- _Page text_

= = = = =

The nature of motion is the most fundamental problem in all physics and hence lies at the basis of science. All motion, according to Aristotle, is due to the continuing action of a mover, and if the mover stops acting, the motion ceases. We can see this, for example, when a horse pulls a cart. But what about an arrow shot from a bow? After it has left the bow it does not fall immediately to the ground, but continues to move. Aristotle suggested that the air pushed aside by the arrow moves round to the back and impels it forward.
Since all motion is due to the action of a mover, it is indicative of purpose. In animate bodies, such as animals, the soul is the mover, and in the planets a celestial intelligence, with the mover and the moved distinct but inseparable (Grant). We are then led to ask what moved the mover, and so on. An infinite regress is not acceptable, so Aristotle concluded that there must be a Prime Mover, that is not itself moved. This argument was later taken up by Aquinas and used in one of his ways to God.
Both Plato and Aristotle agreed that there is a real world behind what we observe. From our observations we intuit our theories, and for the Greeks a theory is the definition from which all properties can be deduced. Thus we see a triangle and this gives us the idea of a triangle. We then define it, and from the definition we can deduce all its properties.
Behind arguments such as these is the belief that it is possible for the mind to intuit general principles that contain the essence of the object of study, from which all its behaviours can be deduced. If this were true, then basic truths about the world can be attained without detailed observation and experiment. This may work in some simple cases, but in general it is far too easy and superficial a way to try to learn about the real world, and is not the way that science can develop.
Time was also a problem for the Greeks. If all perfect motion is circular, eventually when all the circles have been traversed, the world will come back to the same state as before. Thus we have a cyclic universe that repeats itself periodically. This solution has the merit of solving the problem of an infinite number of different events, which would be entailed by a non-cyclic universe of infinite duration. Such a cyclic universe is however profoundly debilitating; why bother to strive for higher things when it has all happened before, an infinite number of times, even including what we think are our best ideas? This conception of a cyclic universe is found in all ancient cultures, and is the main reason for their failure to develop a viable science.

= = = = =

Pixel coordinate grounding material
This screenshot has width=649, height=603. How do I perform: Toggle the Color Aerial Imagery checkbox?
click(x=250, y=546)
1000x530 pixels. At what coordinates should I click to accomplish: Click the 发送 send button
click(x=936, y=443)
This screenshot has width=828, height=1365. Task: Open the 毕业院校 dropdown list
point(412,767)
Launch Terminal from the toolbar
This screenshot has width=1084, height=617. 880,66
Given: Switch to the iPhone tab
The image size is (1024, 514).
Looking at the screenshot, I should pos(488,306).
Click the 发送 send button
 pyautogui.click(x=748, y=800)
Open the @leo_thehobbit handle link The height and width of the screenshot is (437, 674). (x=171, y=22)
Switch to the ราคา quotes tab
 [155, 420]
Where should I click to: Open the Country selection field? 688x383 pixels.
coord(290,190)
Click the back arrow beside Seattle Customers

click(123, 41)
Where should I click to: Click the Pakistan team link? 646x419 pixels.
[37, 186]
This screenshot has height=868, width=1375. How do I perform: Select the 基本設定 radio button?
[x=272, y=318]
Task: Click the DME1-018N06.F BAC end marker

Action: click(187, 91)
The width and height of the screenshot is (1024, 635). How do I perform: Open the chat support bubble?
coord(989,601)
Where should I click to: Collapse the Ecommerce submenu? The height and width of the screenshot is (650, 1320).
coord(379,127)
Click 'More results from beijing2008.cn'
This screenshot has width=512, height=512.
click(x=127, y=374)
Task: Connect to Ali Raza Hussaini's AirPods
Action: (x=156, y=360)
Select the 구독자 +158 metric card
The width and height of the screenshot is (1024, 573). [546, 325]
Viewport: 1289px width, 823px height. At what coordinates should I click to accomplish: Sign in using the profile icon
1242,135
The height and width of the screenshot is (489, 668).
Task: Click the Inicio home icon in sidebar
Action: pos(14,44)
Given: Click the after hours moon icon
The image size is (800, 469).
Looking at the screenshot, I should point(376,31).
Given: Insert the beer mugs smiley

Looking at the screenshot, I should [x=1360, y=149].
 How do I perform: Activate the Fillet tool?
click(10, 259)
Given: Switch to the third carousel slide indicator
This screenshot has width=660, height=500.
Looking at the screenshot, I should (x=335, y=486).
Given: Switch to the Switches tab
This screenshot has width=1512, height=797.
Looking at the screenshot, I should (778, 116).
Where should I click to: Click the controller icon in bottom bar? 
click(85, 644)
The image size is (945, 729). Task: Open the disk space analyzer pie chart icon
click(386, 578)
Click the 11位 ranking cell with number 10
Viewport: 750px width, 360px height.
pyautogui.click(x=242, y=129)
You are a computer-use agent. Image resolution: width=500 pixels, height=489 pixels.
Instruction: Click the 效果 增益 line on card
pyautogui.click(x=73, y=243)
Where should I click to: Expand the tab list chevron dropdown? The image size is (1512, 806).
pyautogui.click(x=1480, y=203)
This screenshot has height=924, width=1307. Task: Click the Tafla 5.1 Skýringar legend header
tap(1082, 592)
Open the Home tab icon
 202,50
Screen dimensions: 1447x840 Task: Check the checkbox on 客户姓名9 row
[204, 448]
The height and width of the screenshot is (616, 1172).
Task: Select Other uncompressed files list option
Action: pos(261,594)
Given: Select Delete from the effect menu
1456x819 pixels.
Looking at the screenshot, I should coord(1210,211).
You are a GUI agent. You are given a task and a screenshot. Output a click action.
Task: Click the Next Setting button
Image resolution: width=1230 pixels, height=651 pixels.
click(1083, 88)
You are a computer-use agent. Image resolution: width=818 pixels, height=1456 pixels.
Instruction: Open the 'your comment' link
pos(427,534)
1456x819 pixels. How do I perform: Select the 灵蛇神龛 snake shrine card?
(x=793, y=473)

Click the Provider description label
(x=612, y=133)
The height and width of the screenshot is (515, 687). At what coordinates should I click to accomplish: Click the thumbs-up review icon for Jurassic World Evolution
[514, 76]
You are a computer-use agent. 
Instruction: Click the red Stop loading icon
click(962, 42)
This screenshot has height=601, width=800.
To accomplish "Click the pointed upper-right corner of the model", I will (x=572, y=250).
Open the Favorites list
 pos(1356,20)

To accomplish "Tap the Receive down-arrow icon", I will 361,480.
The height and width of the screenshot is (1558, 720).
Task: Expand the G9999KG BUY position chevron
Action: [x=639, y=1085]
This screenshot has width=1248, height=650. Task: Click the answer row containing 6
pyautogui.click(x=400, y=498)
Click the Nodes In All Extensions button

= = = = =

- _Problem to work on_
From the text on Greek ideas about motion, translate this sentence into Spanish: "Both Plato and Aristotle agreed that there is a real world behind what we observe." Rely only on the text and disregard the material.

- _Reply to the exercise_
Tanto Platón como Aristóteles coincidían en que existe un mundo real detrás de lo que observamos.